** START GIVEN DATA **

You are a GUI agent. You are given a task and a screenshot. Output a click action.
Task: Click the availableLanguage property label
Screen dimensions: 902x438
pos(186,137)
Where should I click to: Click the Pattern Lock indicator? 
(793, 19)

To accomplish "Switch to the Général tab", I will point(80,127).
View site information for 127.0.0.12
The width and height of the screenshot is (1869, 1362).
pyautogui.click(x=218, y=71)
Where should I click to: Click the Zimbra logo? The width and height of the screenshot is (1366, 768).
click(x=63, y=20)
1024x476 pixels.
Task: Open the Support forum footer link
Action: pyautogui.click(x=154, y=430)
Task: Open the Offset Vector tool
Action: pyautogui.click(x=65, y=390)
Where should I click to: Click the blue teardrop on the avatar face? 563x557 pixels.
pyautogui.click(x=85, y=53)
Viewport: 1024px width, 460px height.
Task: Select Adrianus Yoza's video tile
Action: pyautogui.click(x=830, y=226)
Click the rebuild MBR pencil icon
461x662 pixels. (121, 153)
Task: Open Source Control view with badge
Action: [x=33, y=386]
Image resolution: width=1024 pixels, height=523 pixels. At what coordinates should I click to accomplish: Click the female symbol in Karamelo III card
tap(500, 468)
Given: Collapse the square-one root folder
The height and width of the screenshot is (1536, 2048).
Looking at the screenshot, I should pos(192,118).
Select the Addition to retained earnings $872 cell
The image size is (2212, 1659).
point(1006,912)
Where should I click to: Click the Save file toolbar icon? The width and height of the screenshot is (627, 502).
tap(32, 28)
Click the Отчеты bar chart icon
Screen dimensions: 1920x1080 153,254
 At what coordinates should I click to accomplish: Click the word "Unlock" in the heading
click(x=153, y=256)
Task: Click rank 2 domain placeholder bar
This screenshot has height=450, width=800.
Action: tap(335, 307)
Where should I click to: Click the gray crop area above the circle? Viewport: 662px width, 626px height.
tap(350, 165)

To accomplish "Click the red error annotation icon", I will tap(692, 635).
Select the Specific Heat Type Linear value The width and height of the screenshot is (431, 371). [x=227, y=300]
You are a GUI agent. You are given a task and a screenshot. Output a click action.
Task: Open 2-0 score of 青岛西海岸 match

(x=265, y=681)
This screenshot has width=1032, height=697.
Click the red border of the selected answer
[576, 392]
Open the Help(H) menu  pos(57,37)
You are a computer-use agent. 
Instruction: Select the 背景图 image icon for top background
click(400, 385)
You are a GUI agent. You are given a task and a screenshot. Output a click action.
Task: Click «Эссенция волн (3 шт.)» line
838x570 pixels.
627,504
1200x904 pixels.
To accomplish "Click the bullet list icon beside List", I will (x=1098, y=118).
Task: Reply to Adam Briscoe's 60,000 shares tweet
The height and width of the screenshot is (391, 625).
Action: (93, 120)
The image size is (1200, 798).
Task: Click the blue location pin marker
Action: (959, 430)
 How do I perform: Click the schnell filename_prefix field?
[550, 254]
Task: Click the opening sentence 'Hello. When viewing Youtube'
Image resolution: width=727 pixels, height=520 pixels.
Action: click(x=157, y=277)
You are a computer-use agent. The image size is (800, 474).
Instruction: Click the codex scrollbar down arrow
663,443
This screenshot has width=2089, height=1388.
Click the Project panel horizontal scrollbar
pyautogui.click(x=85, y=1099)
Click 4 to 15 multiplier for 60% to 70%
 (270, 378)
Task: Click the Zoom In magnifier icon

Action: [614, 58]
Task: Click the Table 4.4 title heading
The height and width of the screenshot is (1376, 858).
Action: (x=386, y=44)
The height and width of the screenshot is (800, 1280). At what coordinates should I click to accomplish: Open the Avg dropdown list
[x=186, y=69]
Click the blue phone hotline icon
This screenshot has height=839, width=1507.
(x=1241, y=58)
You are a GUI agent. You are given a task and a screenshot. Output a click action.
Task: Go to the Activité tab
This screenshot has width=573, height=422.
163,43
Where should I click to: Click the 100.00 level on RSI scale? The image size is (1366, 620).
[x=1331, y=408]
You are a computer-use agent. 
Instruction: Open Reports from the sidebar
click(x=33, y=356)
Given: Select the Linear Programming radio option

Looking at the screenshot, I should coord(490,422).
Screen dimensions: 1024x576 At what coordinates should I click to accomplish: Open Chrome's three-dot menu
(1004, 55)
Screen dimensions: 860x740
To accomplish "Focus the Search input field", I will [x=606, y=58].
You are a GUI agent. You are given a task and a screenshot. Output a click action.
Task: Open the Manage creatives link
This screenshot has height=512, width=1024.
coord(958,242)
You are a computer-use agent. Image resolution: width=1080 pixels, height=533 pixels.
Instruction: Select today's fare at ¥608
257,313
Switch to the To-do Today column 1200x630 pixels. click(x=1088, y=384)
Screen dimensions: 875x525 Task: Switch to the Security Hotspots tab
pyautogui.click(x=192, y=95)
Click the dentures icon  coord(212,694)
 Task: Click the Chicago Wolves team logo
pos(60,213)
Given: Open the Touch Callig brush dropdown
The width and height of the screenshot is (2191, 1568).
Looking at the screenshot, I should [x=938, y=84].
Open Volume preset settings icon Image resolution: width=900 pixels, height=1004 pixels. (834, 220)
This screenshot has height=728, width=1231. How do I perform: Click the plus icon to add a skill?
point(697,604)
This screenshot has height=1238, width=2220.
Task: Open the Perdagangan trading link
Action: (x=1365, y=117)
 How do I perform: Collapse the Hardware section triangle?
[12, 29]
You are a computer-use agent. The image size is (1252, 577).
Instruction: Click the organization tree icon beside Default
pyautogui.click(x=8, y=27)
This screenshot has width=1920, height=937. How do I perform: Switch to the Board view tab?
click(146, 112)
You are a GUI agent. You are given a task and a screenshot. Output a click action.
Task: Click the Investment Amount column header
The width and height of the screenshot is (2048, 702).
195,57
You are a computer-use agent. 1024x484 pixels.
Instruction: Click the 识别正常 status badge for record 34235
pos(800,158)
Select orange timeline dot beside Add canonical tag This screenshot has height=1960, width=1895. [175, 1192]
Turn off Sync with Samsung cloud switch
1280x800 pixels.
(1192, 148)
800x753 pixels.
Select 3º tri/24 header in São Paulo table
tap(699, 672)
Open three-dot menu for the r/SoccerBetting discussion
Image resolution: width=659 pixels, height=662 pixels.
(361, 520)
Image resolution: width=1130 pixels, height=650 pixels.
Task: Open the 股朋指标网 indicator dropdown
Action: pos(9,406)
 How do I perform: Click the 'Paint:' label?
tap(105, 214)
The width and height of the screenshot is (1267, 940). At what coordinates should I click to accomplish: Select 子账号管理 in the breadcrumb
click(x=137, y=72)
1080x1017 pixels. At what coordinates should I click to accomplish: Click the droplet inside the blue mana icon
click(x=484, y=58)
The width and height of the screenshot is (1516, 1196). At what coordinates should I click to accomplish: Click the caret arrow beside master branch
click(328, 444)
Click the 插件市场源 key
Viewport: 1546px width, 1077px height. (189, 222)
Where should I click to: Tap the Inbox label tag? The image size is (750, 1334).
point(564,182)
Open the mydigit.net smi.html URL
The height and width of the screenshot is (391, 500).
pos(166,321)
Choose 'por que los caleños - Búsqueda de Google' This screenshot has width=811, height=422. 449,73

** END GIVEN DATA **

▶ TASK DIRECTIONS: Rewrite all of the entries above with every "Where should I click to" changed to "Which point should I click to". Keep everything else unchanged.

▶ TASK ANSWER:
You are a GUI agent. You are given a task and a screenshot. Output a click action.
Task: Click the availableLanguage property label
Screen dimensions: 902x438
pos(186,137)
Which point should I click to: Click the Pattern Lock indicator? 
(793, 19)

To accomplish "Switch to the Général tab", I will point(80,127).
View site information for 127.0.0.12
The width and height of the screenshot is (1869, 1362).
pyautogui.click(x=218, y=71)
Which point should I click to: Click the Zimbra logo? The width and height of the screenshot is (1366, 768).
click(x=63, y=20)
1024x476 pixels.
Task: Open the Support forum footer link
Action: pyautogui.click(x=154, y=430)
Task: Open the Offset Vector tool
Action: pyautogui.click(x=65, y=390)
Which point should I click to: Click the blue teardrop on the avatar face? 563x557 pixels.
pyautogui.click(x=85, y=53)
Viewport: 1024px width, 460px height.
Task: Select Adrianus Yoza's video tile
Action: pyautogui.click(x=830, y=226)
Click the rebuild MBR pencil icon
461x662 pixels. (121, 153)
Task: Open Source Control view with badge
Action: [x=33, y=386]
Image resolution: width=1024 pixels, height=523 pixels. At what coordinates should I click to accomplish: Click the female symbol in Karamelo III card
tap(500, 468)
Given: Collapse the square-one root folder
The height and width of the screenshot is (1536, 2048).
Looking at the screenshot, I should pos(192,118).
Select the Addition to retained earnings $872 cell
The image size is (2212, 1659).
point(1006,912)
Which point should I click to: Click the Save file toolbar icon? The width and height of the screenshot is (627, 502).
tap(32, 28)
Click the Отчеты bar chart icon
Screen dimensions: 1920x1080 153,254
 At what coordinates should I click to accomplish: Click the word "Unlock" in the heading
click(x=153, y=256)
Task: Click rank 2 domain placeholder bar
This screenshot has height=450, width=800.
Action: tap(335, 307)
Which point should I click to: Click the gray crop area above the circle? Viewport: 662px width, 626px height.
tap(350, 165)

To accomplish "Click the red error annotation icon", I will tap(692, 635).
Select the Specific Heat Type Linear value The width and height of the screenshot is (431, 371). [x=227, y=300]
You are a GUI agent. You are given a task and a screenshot. Output a click action.
Task: Open 2-0 score of 青岛西海岸 match

(x=265, y=681)
This screenshot has width=1032, height=697.
Click the red border of the selected answer
[576, 392]
Open the Help(H) menu  pos(57,37)
You are a computer-use agent. 
Instruction: Select the 背景图 image icon for top background
click(400, 385)
You are a GUI agent. You are given a task and a screenshot. Output a click action.
Task: Click «Эссенция волн (3 шт.)» line
838x570 pixels.
627,504
1200x904 pixels.
To accomplish "Click the bullet list icon beside List", I will (x=1098, y=118).
Task: Reply to Adam Briscoe's 60,000 shares tweet
The height and width of the screenshot is (391, 625).
Action: (93, 120)
The image size is (1200, 798).
Task: Click the blue location pin marker
Action: (959, 430)
 How do I perform: Click the schnell filename_prefix field?
[550, 254]
Task: Click the opening sentence 'Hello. When viewing Youtube'
Image resolution: width=727 pixels, height=520 pixels.
Action: click(x=157, y=277)
You are a computer-use agent. The image size is (800, 474).
Instruction: Click the codex scrollbar down arrow
663,443
This screenshot has width=2089, height=1388.
Click the Project panel horizontal scrollbar
pyautogui.click(x=85, y=1099)
Click 4 to 15 multiplier for 60% to 70%
 (270, 378)
Task: Click the Zoom In magnifier icon

Action: [614, 58]
Task: Click the Table 4.4 title heading
The height and width of the screenshot is (1376, 858).
Action: (x=386, y=44)
The height and width of the screenshot is (800, 1280). At what coordinates should I click to accomplish: Open the Avg dropdown list
[x=186, y=69]
Click the blue phone hotline icon
This screenshot has height=839, width=1507.
(x=1241, y=58)
You are a GUI agent. You are given a task and a screenshot. Output a click action.
Task: Go to the Activité tab
This screenshot has width=573, height=422.
163,43
Which point should I click to: Click the 100.00 level on RSI scale? The image size is (1366, 620).
[x=1331, y=408]
You are a computer-use agent. 
Instruction: Open Reports from the sidebar
click(x=33, y=356)
Given: Select the Linear Programming radio option

Looking at the screenshot, I should coord(490,422).
Screen dimensions: 1024x576 At what coordinates should I click to accomplish: Open Chrome's three-dot menu
(1004, 55)
Screen dimensions: 860x740
To accomplish "Focus the Search input field", I will [x=606, y=58].
You are a GUI agent. You are given a task and a screenshot. Output a click action.
Task: Open the Manage creatives link
This screenshot has height=512, width=1024.
coord(958,242)
You are a computer-use agent. Image resolution: width=1080 pixels, height=533 pixels.
Instruction: Select today's fare at ¥608
257,313
Switch to the To-do Today column 1200x630 pixels. click(x=1088, y=384)
Screen dimensions: 875x525 Task: Switch to the Security Hotspots tab
pyautogui.click(x=192, y=95)
Click the dentures icon  coord(212,694)
 Task: Click the Chicago Wolves team logo
pos(60,213)
Given: Open the Touch Callig brush dropdown
The width and height of the screenshot is (2191, 1568).
Looking at the screenshot, I should [x=938, y=84].
Open Volume preset settings icon Image resolution: width=900 pixels, height=1004 pixels. (834, 220)
This screenshot has height=728, width=1231. How do I perform: Click the plus icon to add a skill?
point(697,604)
This screenshot has height=1238, width=2220.
Task: Open the Perdagangan trading link
Action: (x=1365, y=117)
 How do I perform: Collapse the Hardware section triangle?
[12, 29]
You are a computer-use agent. The image size is (1252, 577).
Instruction: Click the organization tree icon beside Default
pyautogui.click(x=8, y=27)
This screenshot has width=1920, height=937. How do I perform: Switch to the Board view tab?
click(146, 112)
You are a GUI agent. You are given a task and a screenshot. Output a click action.
Task: Click the Investment Amount column header
The width and height of the screenshot is (2048, 702).
195,57
You are a computer-use agent. 1024x484 pixels.
Instruction: Click the 识别正常 status badge for record 34235
pos(800,158)
Select orange timeline dot beside Add canonical tag This screenshot has height=1960, width=1895. [175, 1192]
Turn off Sync with Samsung cloud switch
1280x800 pixels.
(1192, 148)
800x753 pixels.
Select 3º tri/24 header in São Paulo table
tap(699, 672)
Open three-dot menu for the r/SoccerBetting discussion
Image resolution: width=659 pixels, height=662 pixels.
(361, 520)
Image resolution: width=1130 pixels, height=650 pixels.
Task: Open the 股朋指标网 indicator dropdown
Action: pos(9,406)
 How do I perform: Click the 'Paint:' label?
tap(105, 214)
The width and height of the screenshot is (1267, 940). At what coordinates should I click to accomplish: Select 子账号管理 in the breadcrumb
click(x=137, y=72)
1080x1017 pixels. At what coordinates should I click to accomplish: Click the droplet inside the blue mana icon
click(x=484, y=58)
The width and height of the screenshot is (1516, 1196). At what coordinates should I click to accomplish: Click the caret arrow beside master branch
click(328, 444)
Click the 插件市场源 key
Viewport: 1546px width, 1077px height. (189, 222)
Which point should I click to: Tap the Inbox label tag? The image size is (750, 1334).
point(564,182)
Open the mydigit.net smi.html URL
The height and width of the screenshot is (391, 500).
pos(166,321)
Choose 'por que los caleños - Búsqueda de Google' This screenshot has width=811, height=422. 449,73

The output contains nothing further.